Text excerpt:
It’s 4am. The kids have been up for 2 hours already. Sufyan is break dancing. Laila is building a tower out of blocks. I am making 2am snacks and we are seriously jet lagged. It’s raining outside, a steady downpour that sounds like heaven and makes my eyes want to close. I have a strange feeling of déjà vu as I look around and wonder where in the world I am. Everything is familiar…and everything is foreign. This moment is nearly identical to moments of our arrival in Palestine almost a year ago. The jet lag, the rain, the break dancing. All of it. We have just moved our family across the ocean for the second time in a year.
Here I sit, surrounded by my jet lagged family and the emotional fallout of a sudden, urgent departure from Palestine.
After over 36 hours of travel including 6 buses, 4 taxis, 2 planes, 4 passport control points, 1 passage through no man’s land, endless metal detectors and one argument with a soldier at the Allenby Bridge we have arrived back in the States with our entire lives in boxes and bags.
2 weeks ago Sufyan was recovering from surgery performed at St. Joseph’s hospital in East Jerusalem. His recovery was not going well, and he was in increasing pain around the clock. Without going into details about our many reasons, we decided that we had to get him back to the States immediately to correct what had gone wrong.

Dataset section:
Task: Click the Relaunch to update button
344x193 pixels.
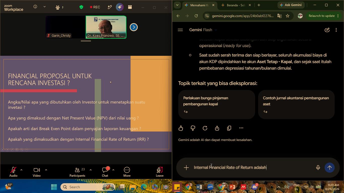Action: tap(322, 16)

What is expected:
Write the next part of the account of the family's sudden move from Palestine back to the States, picking up after its final sentence.

Written answer:
So, while packing our old house and while only half-moved in at our new house, we were packing yet again. This time into suitcases. Since my son was in pain we had to move quickly, actually running from our closets to our suitcases and from room to room throwing things in boxes. Family came and went with food for us, with words of love and support while we handed Sufyan ice for his teeth and ibuprofen to sleep. Teta and Sido came to stay and play with the kids while we turned our world upside down–again. I tried to breathe, look out the window and memorize the skyline of Ramallah and the hills I love so much. Laila and I made 2 early morning excursions onto the roof to see the sunrise and feel the breeze that is constant in Ramallah. And to say goodbye.
Just like that, we have moved overseas again. Our second overseas move in a year. Just like that, my time in Palestine has ended on nearly the exact same day in February that it began a year ago.
Tonight I sit here at my computer in a kind of shock. It all happened so fast, I didn’t get to say goodbye to Ramallah. Being back in the States is so familiar, and yet nothing is the same. I’ve changed. We all have.
Tonight I miss the hills, the sunsets, the breeze, and my friends and family in Palestine. My heart aches for the suddenness that was unavoidable. Our belongings are peppered with items in Hebrew and Arabic that are no longer local; now they’re exotic. “Where am I?” is the question that keeps popping into my head. Laila is pretending to sell Rukab ice cream, Sufyan is looking for shekel rides. We are all piecing together the life we had and the life we have now.
As difficult as this has been I am looking forward to seeing my son out of pain and on the road to recovery, and I am grateful for the loving arms of friends and family that have received us here. My kids have had more playtime with other kids in the last 3 days than they had in the entire year we spent abroad. That alone is enough to know we are doing well. It brings tears to my eyes to know how ready they are for playmates.
I had not planned to leave like this. Life is what happens when you are busy making other plans, right?